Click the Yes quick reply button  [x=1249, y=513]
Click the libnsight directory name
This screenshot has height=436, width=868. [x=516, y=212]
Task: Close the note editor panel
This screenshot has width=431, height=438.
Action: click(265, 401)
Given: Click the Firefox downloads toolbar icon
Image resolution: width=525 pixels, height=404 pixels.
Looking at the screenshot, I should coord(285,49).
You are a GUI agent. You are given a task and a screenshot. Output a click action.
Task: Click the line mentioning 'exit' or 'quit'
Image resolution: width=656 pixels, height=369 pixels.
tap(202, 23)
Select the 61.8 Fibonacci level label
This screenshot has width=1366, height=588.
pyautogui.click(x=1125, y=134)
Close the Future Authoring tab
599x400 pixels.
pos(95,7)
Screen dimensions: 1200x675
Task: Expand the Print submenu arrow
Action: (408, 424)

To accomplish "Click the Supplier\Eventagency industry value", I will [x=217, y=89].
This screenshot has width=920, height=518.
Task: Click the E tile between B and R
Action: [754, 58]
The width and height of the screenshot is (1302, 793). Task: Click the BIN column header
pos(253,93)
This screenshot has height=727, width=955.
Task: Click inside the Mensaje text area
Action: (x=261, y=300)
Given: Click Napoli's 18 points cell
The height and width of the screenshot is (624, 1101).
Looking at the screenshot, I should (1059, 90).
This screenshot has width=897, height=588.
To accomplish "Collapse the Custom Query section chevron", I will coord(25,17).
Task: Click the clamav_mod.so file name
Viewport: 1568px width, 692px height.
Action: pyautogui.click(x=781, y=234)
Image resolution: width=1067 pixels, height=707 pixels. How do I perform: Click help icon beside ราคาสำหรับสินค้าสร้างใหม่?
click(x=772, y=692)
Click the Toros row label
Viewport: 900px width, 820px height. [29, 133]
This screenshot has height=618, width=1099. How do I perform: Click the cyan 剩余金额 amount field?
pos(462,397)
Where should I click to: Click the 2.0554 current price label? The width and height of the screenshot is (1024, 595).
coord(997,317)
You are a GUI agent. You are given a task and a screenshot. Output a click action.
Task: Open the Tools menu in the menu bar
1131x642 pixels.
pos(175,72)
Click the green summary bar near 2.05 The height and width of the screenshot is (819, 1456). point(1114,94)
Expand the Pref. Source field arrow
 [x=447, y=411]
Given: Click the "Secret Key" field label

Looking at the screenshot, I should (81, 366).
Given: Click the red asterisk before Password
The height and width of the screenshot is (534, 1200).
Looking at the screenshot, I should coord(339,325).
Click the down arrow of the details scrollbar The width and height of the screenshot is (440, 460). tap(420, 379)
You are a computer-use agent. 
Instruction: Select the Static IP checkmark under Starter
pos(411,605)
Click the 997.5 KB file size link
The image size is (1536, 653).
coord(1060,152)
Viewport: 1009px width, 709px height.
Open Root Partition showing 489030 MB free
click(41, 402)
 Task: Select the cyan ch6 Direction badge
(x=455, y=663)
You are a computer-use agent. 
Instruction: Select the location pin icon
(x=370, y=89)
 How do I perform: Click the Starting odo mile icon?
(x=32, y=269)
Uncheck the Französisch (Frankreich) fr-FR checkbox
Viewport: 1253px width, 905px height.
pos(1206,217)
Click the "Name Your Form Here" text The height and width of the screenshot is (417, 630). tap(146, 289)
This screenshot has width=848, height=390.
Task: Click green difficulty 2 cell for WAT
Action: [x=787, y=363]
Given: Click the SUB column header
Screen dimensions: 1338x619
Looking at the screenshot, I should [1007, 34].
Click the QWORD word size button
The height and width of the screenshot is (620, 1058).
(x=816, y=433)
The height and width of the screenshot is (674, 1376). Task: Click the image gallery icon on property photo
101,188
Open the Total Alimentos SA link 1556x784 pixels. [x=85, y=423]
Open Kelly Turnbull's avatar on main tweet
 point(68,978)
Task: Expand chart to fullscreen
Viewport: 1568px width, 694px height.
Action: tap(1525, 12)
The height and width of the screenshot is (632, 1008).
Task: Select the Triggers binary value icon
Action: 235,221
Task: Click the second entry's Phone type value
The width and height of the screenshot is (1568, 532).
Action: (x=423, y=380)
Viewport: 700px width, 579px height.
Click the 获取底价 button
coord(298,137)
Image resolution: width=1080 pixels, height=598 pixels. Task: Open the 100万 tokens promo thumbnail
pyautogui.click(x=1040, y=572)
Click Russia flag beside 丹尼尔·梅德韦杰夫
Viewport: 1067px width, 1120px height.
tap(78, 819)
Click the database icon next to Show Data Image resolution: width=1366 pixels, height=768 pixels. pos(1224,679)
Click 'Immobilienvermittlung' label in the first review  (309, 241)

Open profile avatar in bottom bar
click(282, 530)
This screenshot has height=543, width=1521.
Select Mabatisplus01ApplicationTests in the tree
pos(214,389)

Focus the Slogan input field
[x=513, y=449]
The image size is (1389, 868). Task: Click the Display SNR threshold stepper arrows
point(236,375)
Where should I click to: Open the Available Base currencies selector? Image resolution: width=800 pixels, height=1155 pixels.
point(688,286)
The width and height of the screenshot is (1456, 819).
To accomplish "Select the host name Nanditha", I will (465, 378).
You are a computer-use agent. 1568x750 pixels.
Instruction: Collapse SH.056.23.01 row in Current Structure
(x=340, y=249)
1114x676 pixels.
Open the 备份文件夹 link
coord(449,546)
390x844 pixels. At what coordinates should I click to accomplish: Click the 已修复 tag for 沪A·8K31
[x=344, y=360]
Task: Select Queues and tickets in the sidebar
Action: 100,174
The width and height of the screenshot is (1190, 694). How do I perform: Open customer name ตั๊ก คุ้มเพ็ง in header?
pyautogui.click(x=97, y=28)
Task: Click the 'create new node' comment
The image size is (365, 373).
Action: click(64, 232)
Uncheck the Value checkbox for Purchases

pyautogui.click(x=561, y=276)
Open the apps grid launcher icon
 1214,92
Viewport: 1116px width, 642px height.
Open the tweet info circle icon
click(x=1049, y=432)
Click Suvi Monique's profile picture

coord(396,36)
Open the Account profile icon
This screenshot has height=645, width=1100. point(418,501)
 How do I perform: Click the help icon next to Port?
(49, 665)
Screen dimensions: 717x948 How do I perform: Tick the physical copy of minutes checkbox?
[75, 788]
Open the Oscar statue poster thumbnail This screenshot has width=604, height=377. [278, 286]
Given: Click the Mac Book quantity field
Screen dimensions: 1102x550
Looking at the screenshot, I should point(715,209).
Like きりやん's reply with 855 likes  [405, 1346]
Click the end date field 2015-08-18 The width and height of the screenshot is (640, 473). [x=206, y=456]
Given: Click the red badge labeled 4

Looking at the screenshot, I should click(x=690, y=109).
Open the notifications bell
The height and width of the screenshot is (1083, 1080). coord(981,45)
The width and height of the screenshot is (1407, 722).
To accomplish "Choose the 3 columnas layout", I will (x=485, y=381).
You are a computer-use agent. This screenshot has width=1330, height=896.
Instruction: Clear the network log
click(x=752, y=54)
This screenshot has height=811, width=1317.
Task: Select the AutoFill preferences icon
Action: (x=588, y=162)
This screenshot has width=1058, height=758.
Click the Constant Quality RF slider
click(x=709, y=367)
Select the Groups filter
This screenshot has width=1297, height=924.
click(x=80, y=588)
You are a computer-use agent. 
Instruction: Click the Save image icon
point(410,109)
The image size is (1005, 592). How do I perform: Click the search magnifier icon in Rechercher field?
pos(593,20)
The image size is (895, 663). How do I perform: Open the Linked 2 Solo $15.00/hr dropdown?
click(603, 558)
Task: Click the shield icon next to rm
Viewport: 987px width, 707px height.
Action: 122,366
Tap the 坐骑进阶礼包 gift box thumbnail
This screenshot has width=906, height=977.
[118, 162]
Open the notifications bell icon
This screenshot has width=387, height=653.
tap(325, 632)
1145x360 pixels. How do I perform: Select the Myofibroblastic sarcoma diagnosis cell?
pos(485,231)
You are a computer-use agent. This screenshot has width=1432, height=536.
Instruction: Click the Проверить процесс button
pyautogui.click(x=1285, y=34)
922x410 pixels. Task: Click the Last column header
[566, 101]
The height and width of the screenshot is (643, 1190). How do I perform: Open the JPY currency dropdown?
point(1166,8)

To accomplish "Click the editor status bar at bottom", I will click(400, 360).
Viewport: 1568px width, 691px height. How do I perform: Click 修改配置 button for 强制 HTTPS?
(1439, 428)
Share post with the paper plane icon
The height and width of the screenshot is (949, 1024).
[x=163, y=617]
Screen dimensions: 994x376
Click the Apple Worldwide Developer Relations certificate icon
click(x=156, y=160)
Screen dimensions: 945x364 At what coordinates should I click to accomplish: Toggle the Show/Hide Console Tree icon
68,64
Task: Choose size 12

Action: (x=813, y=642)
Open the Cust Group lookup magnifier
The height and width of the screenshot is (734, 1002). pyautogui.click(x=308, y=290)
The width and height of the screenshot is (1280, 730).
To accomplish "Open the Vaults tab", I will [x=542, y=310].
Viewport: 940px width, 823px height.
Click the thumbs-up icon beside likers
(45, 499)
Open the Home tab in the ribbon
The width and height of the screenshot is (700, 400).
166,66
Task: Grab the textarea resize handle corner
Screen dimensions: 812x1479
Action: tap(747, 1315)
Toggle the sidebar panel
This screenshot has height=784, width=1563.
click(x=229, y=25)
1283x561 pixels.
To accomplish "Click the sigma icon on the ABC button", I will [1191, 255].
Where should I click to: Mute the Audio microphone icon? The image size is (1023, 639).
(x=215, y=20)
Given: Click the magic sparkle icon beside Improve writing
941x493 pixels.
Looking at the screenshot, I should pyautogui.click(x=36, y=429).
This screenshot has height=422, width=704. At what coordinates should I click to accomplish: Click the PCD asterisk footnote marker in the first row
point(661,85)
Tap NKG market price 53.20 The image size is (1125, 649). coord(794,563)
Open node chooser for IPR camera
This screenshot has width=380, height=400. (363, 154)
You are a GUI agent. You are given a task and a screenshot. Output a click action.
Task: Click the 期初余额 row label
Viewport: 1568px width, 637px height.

* * * * * * * * *

All lines from the listing above that include "editor" should be shown.

* _FINISHED EXERCISE_
Task: Close the note editor panel
To accomplish "Click the editor status bar at bottom", I will click(400, 360).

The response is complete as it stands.